--- START Stored records ---

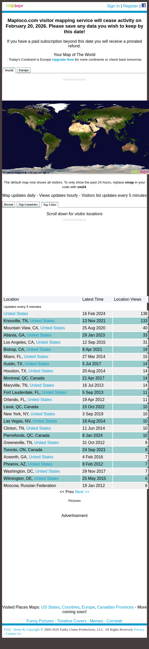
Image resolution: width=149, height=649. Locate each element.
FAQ (7, 629)
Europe (24, 70)
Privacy (139, 629)
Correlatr (114, 621)
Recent (8, 204)
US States (50, 607)
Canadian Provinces (115, 607)
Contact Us (13, 633)
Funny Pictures (40, 621)
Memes (96, 621)
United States (16, 313)
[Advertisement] (74, 89)
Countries (70, 607)
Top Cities (49, 205)
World (9, 70)
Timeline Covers (71, 621)
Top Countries (28, 204)
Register (130, 6)
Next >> (82, 492)
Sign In (113, 6)
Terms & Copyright (26, 629)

--- END Stored records ---

• Instructions for the task
Lay out every line of the listing above as a JSON list of strings, one string per line, and skip any blank lines. Leave the pictures out.

• Solution to this problem
[
  "Image resolution: width=149, height=649. Locate each element.",
  "FAQ (7, 629)",
  "Europe (24, 70)",
  "Privacy (139, 629)",
  "Correlatr (114, 621)",
  "Recent (8, 204)",
  "US States (50, 607)",
  "Canadian Provinces (115, 607)",
  "Contact Us (13, 633)",
  "Funny Pictures (40, 621)",
  "Memes (96, 621)",
  "United States (16, 313)",
  "[Advertisement] (74, 89)",
  "Countries (70, 607)",
  "Top Cities (49, 205)",
  "World (9, 70)",
  "Timeline Covers (71, 621)",
  "Top Countries (28, 204)",
  "Register (130, 6)",
  "Next >> (82, 492)",
  "Sign In (113, 6)",
  "Terms & Copyright (26, 629)"
]